If allosteric agents affect the affinities of the agonist for both states A and B and the ratio c=KA/KB remains constant, the concentration-response curves of the agonists are shifted horizontally in a parallel manner (Galzi et al., 1996). This seems to be valid for the bidirectional effects of benzodiazepine site ligands on full GABAA agonists. However, chlordiazepoxide resulted in nonparallel shifts of the concentration-response curves for partial agonists, suggesting that benzodiazepine potentiation is either being mediated via a change in gating, or the KA/KB ratio is not constant. Modulation of spontaneous activity by allosteric modulators suggests the mechanism to be due to direct changes in channel gating (Thompson et al., 1999; Neelands et al., 1999).

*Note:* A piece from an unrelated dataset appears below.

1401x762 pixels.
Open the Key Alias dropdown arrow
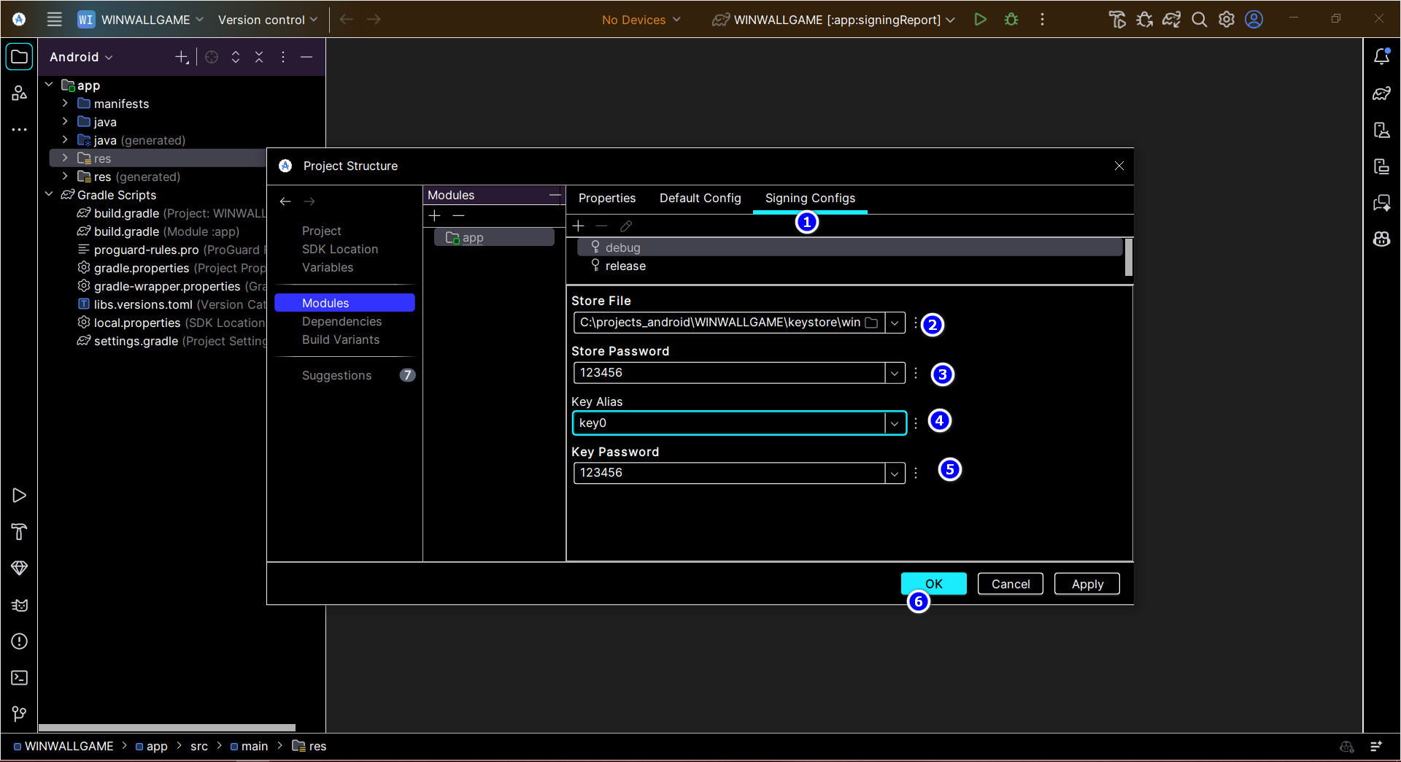tap(895, 423)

As to other neurotransmitter receptor-ionophores, a similar effect has been reported for α7 neuronal nicotinic acetylcholine receptors (Krause et al., 1998). Ivermectin enhanced the potency and efficacy of the partial agonist 1,1-dimethyl-4-phenylpiperazinium. It has been attributed to an allosteric effect on the isomerization from a closed to open state of the ionophore (Krause et al., 1998).
In conclusion, several allosteric agents affect differently the response curves of partial versus full GABAA agonists suggesting the mechanism to be more than just a shift in agonist affinity. The differential effects appear to be independent of the type of α7 subunit and are not compound specific. Single channel analysis will hopefully elucidate further the differences in molecular mechanism of the interaction between GABAA agonists and allosteric agents.
Discussions with Dr Bjarke Ebert (Royal Danish School of Pharmacy, Copenhagen, Denmark) are acknowledged. This study was supported by grants T 029723 from the Hungarian Science Research Fund OTKA, the Soros Foundation and by the British Council for Gábor Maksay.